Notice how the definition of distributions combines two ideas of random variables and probabilities of events. First, the distribution considers a random variable, call it $X$. $X$ can take a number of possible numeric values. Recall that with each of these numerical values there is a class of *events*. In the previous example, for $X = 3$ there is one outcome ($R_1, R_2, R_3$) and for $X = 1$ there are multiple ($\{(R_1, R_2^c, R_3^c), (R_1^c, R_2, R_3^c), (R_1^c, R_2^c, R_3), \}$). Now, the thing to notice here is that each of these events naturally come with a probability associated with them. That is, $P(R_1, R_2, R_3)$ is a number from 0 to 1, as is $P(R_1, R_2^c, R_3^c)$. These all have probabilities because they are in the sample space $S$. The function that tells us these probabilities that are associated with a numerical value of a random variable is called a distribution.

## DATA SECTION:

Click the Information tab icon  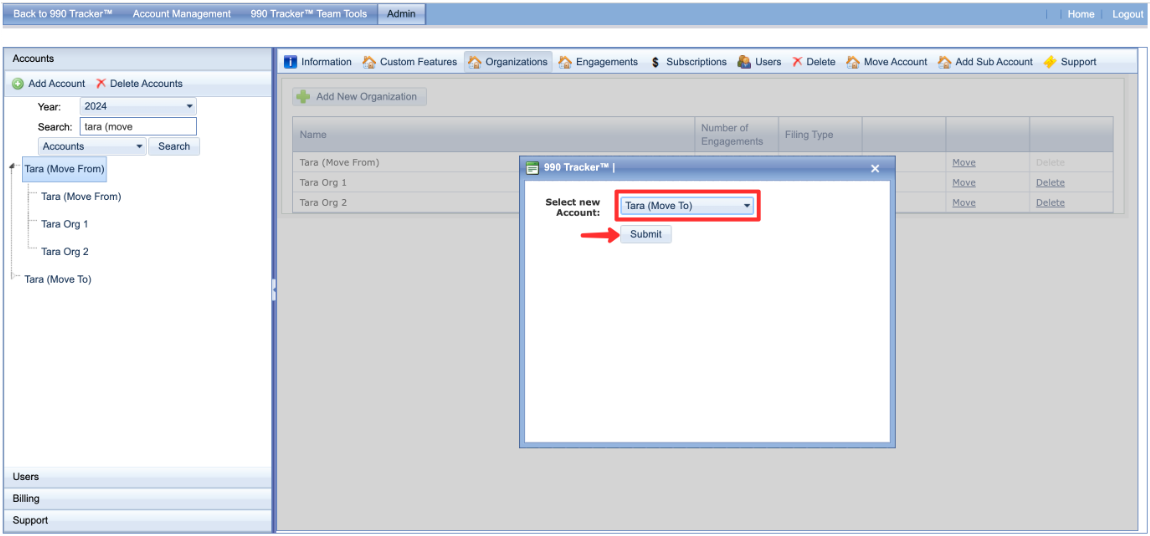click(291, 62)
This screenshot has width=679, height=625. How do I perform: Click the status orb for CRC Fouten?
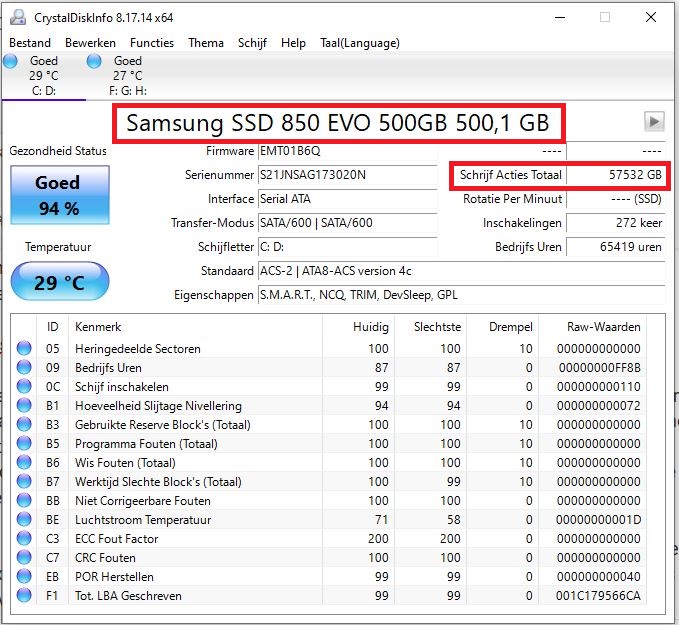25,558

## DIRECTIVES:
**a.** According to the passage on probability distributions, why do the events tied to each value of the random variable have probabilities?
**b.** Carry on the passage about probability distributions, starting after its final sentence.

## ANSWERS FOR THE EXERCISE:
**a.** They are in the sample space $S$.

**b.**
In other words, a random variable $X$ *induces a probability distribution* $P$ (sometimes written $P_X$ to emphasize that the probability density is about the r.v. $X$)

How we express a distribution depends on whether its random variable are discrete or continuous.

* Discrete r.v.'s are those whose possible values are finite and countable^[or countably infinite].
* Continuous r.v.'s are those whose possibles values are uncountably infinite.

## Discrete World
Most real-world things are discrete, because the physical world is countable. For example, the number of atoms that compose the planet earth is a very large number but countable. Yet many times we often opt to conceptualize a variable as a continuous one because making such an assumption will give us nice mathematical properties, which we will touch on later. Thinking some aspects of the social world -- such as income and age -- as continuous might also be natural.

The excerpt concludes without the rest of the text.